Keywords: Infectious bronchitis virus (IBV), Monoclonal antibodies, Phage random peptide library, Neutralizing antigenic epitope
1. Introduction
Avian infectious bronchitis (IB) is a highly contagious, acute, and economically important disease of chickens. It can infect all ages of the chickens and replicate in many tissues, causing respiratory symptom, diarrhea, reduced weight gain and feed efficiency, and decline of egg production and quality (Cavanagh, 2007).
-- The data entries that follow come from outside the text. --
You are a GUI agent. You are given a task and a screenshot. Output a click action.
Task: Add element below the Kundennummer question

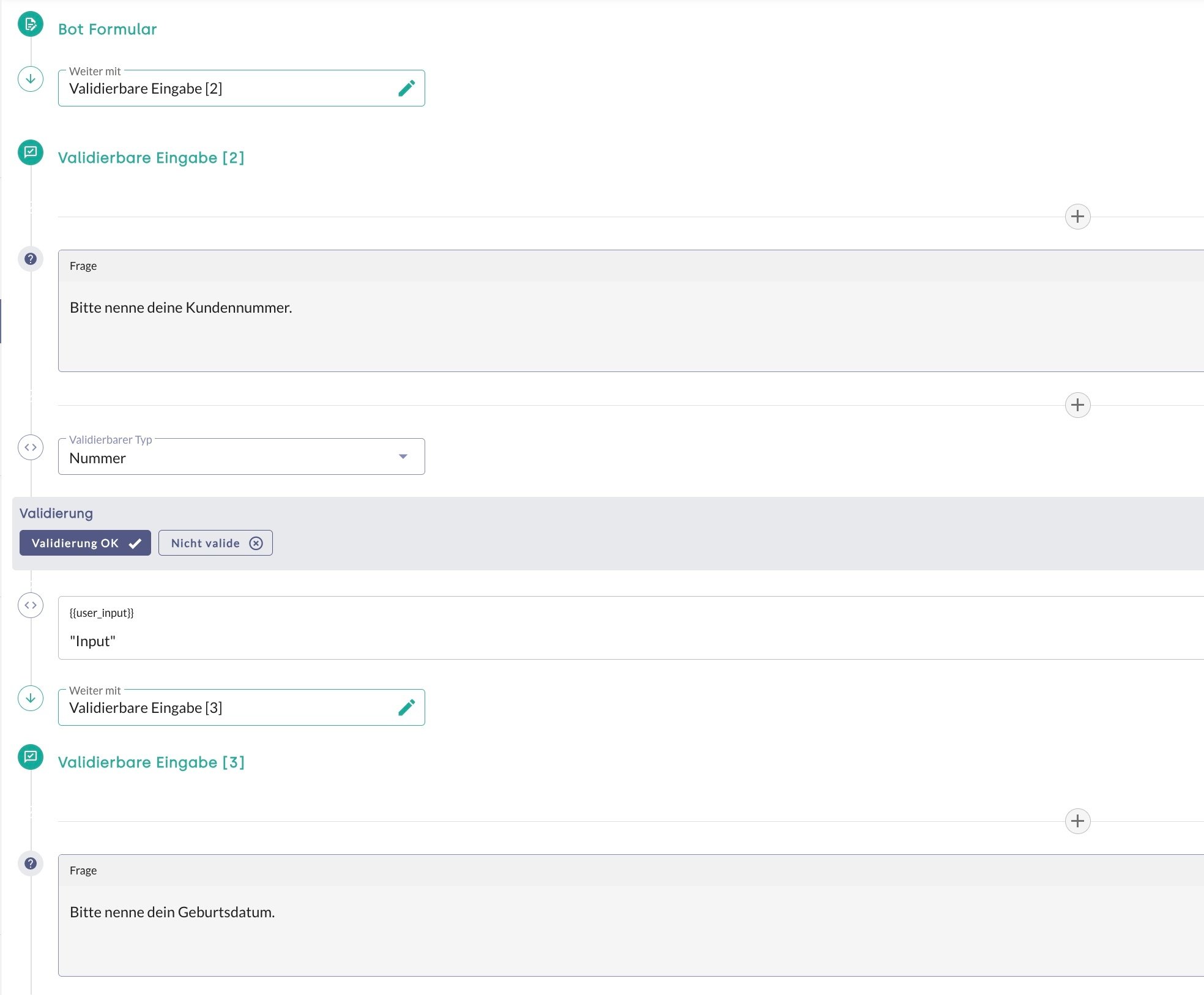(x=1077, y=405)
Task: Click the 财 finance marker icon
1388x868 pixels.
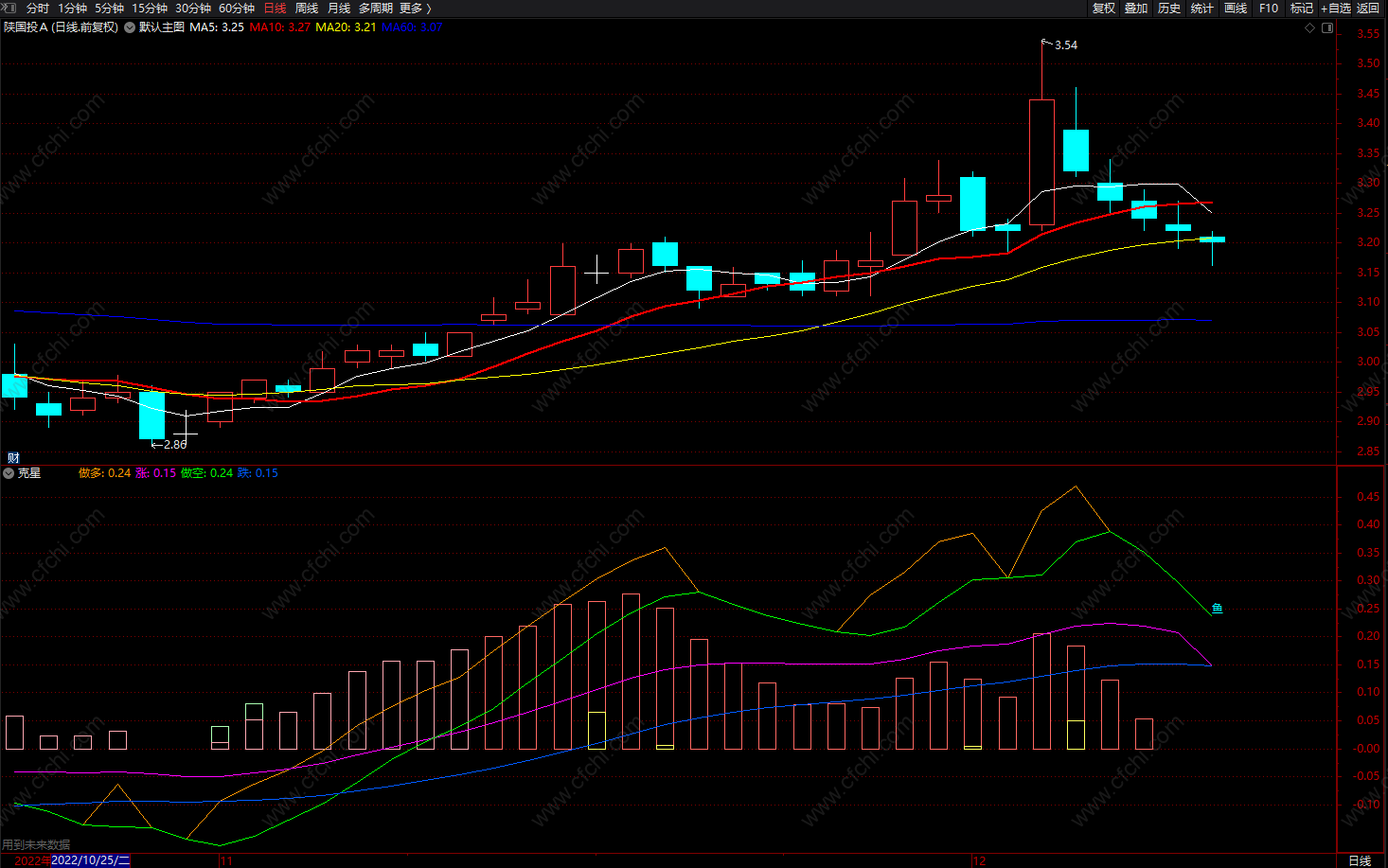Action: (x=13, y=457)
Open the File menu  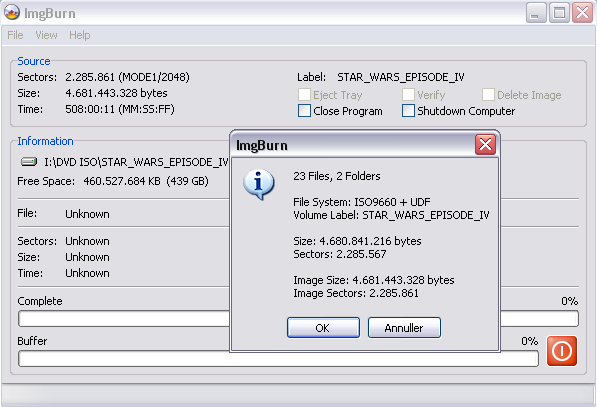15,35
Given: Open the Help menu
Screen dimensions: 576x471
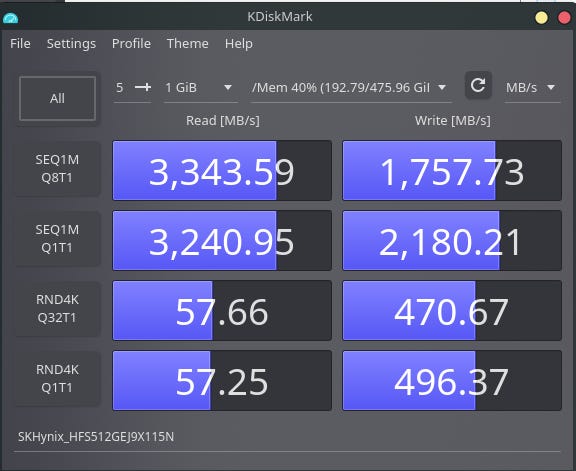Looking at the screenshot, I should [239, 44].
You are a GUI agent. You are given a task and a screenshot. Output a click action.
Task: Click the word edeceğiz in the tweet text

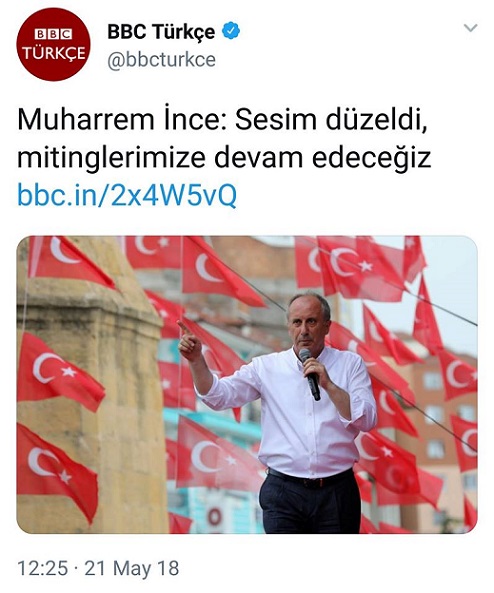(372, 158)
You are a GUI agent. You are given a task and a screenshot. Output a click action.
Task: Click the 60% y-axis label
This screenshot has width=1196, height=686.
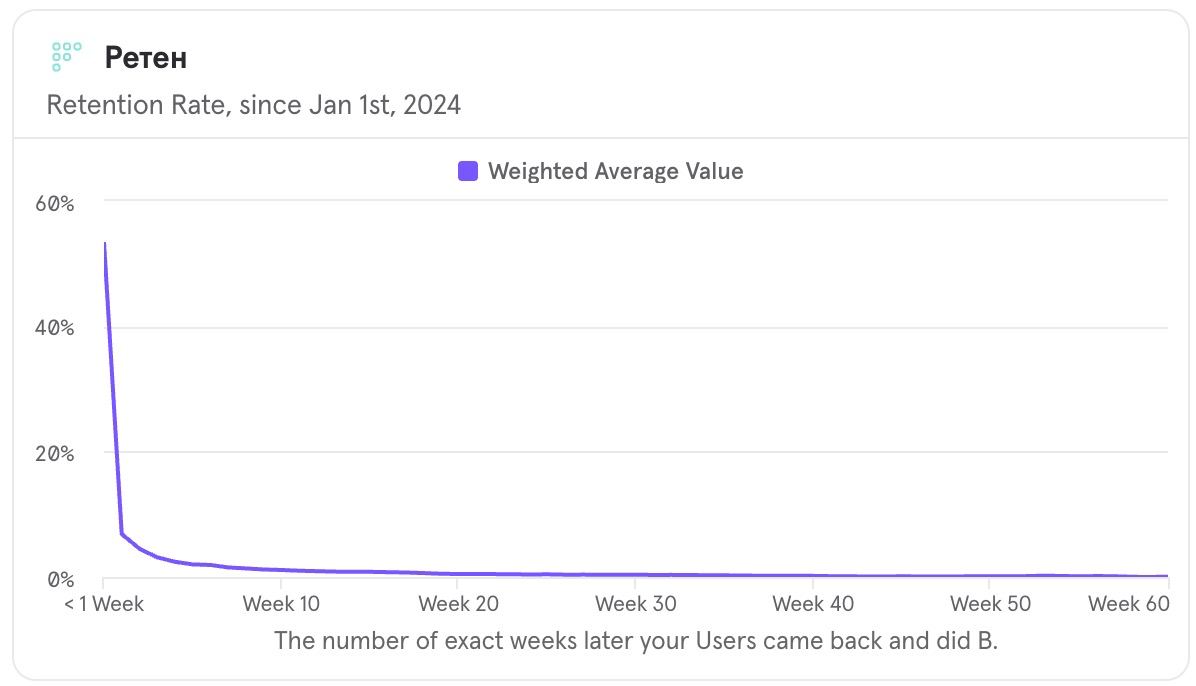55,204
The etiologic agent of IB is the infectious bronchitis virus (IBV), a member of the Coronaviridae family, subfamily coronavirinae, genus gamma-coronavirus that replicates primarily in the respiratory tract and also in some epithelial cells of the ileum, kidney, and oviduct (Abd et al., 2009, Benyeda et al., 2010). Currently, dozens of IBV serotypes and genotypes have been described. Although vaccines are now being used widely and extensively, outbreaks of IB still occur frequently because of infections with field strains that differ serologically from vaccine strains (Li et al., 2010, Zou et al., 2010, Mahmood et al., 2011).
IBV is an enveloped, non-segmented, single-stranded, positive-sense RNA virus with a genome of approximately 27.6 kb (Boursnell et al., 1987). The remaining one-third of the genome encodes four main structural proteins: the spike glycoprotein (S), the small membrane protein (E), the integral membrane protein (M), and the nucleocapsid protein (N) (Lai et al., 1981). The S glycoprotein is a large type I transmembrane glycoprotein that is responsible for receptor binding and membrane fusion (Cavanagh et al., 1986). It consists of the N-terminal S1 and C-terminal S2 subunits, which are generated during post-translational cleavage of S protein (Jackwood et al., 2001). The S1 subunit is the main protein to induce the protective antibodies, virus-neutralization antibodies, hemagglutination inhibition antibodies, cross-reactivity ELISA antibodies and cell-mediated immune response (Cavanagh et al., 1997, Wang et al., 2009, Zhang et al., 2014). The S1 protein is involved in cell attachment and carries virus-neutralizing and serotype-specific determinants. It also plays an important role in tissue tropism and the degree of virulence of the virus (Casais et al., 2003).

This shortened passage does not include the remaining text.